However, the study has been slammed by some groups who say it is scientifically flawed and reveals blatant examiner bias
The Otago researchers had been testing the contentious claim that exposure to levels of fluoride used in community water fluoridation is toxic to the developing brain and can cause IQ deficits. Their findings were published this week in the American Journal of Public Health.
No significant differences
The research followed nearly all aspects of the health and development of around 1,000 people born in Dunedin in 1972-1973.
Lead author Dr Jonathan Broadbent said the team focused on study members’ fluoride exposure during the first five years of their lives, as this is a critical period in brain development, after which IQ is known to be relatively stable.
They examined the group’s average IQ scores between the ages of seven and 13 years and at age 38, as well as subtest scores for verbal comprehension, perceptual reasoning, working memory and processing speed.
The team controlled for childhood factors associated with IQ variation, such as socio-economic status of parents, birth weight and breastfeeding, and secondary and tertiary educational achievement, which is associated with adult IQ.
“Our analysis showed no significant differences in IQ by fluoride exposure, even before controlling for the other factors that might influence scores,” said Broadbent.
“In line with other studies, we found breastfeeding was associated with higher child IQ, and this was regardless of whether children grew up in fluoridated or non-fluoridated areas.”
Called to question
But the US-based Fluoride Action Network pressure group has called into question the research methods used by Broadbent’s team, accusing the lead author a pro-fluoridation activist with an axe to grind and claiming the study was inconclusive at best.
"Even if this study was high quality science, which it is not, it could not cancel out over 100 animal and 45+ human studies showing fluoride can cause brain deficits.
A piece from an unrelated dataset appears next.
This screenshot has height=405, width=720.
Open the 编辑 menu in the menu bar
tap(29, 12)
Broadbent's research has serious weaknesses,” said Dr Paul Connett, executive director of the Fluoride Action Network.
Among other criticisms, FAN accused Broadbent of falsely criticising 27 previous studies linking fluoride to children's lower IQ, and implying they didn't adjust for any potentially confounding variables like lead, iodine, arsenic, nutrition, parent's IQ, urban/rural and fluoride from other sources.
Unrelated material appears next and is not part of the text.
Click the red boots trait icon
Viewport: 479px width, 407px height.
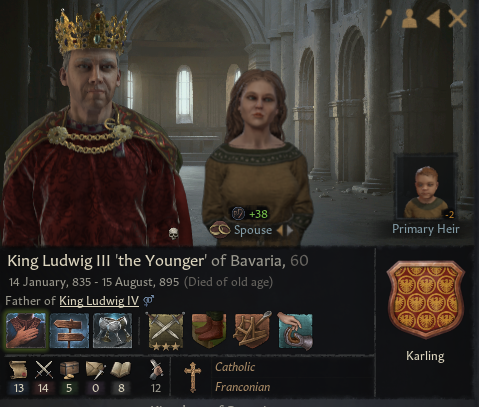(209, 330)
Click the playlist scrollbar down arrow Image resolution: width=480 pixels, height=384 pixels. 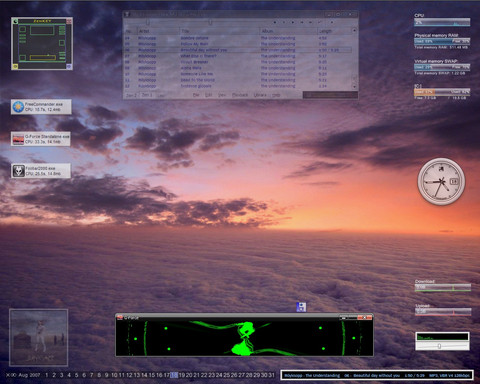[x=354, y=86]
It added that of the four factors Broadbent did adjust for, most were only crudely controlled, while the study’s small sample size of non-water-fluoridated subjects (99 compared to 891 water-fluoridated subjects) meant it has low ability to detect an effect.
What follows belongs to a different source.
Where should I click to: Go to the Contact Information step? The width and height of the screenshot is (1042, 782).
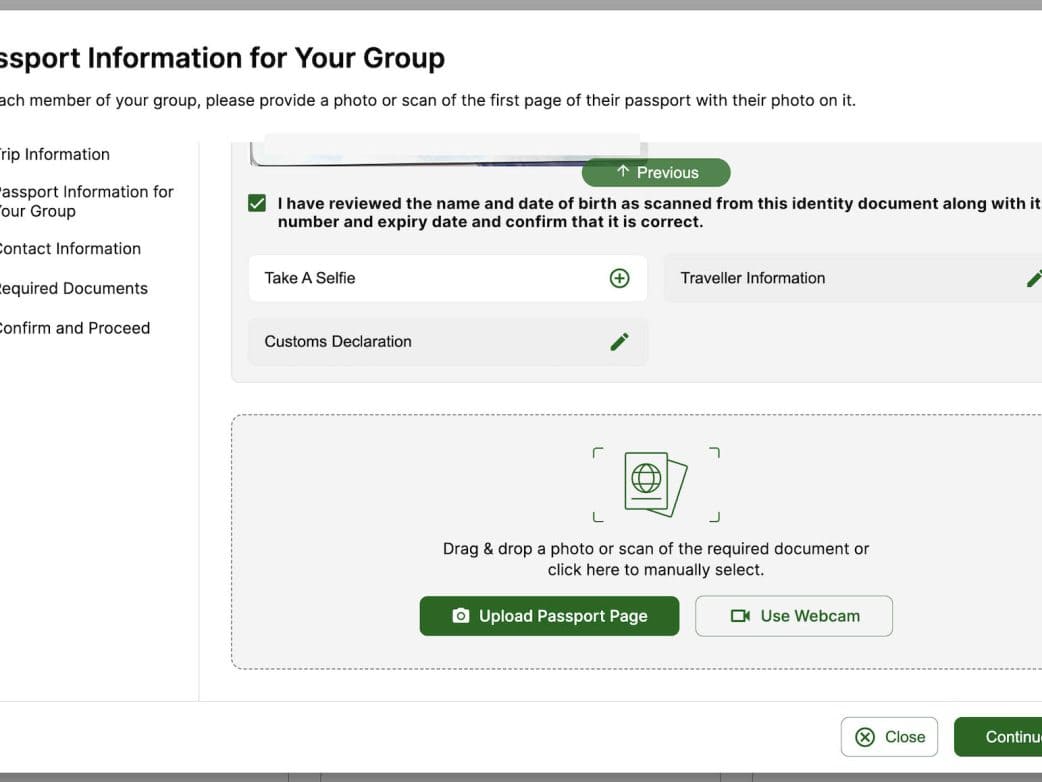(70, 249)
"Broadbent is one of New Zealand's leading political promoters of fluoridation. He is a dentist not a developmental neurotoxicologist," says Connett.
"This single weak study is hardly sufficient to outweigh the substantial body of evidence showing fluoride's potential to harm the developing brain at relatively low exposure levels."
For his part, Broadbent has countered such accusation by saying that similar studies by opponents of fluoridation used poor research methodology and have a high risk of bias.
“In comparison, the Dunedin Multidisciplinary Study is world-renowned for the quality of its data and rigour of its analysis,” he said.
“Our findings will hopefully help to put another nail in the coffin of the complete canard that fluoridating water is somehow harmful to children’s development. In reality, the total opposite is true, as it helps reduce the tooth decay blighting the childhood of far too many New Zealanders.”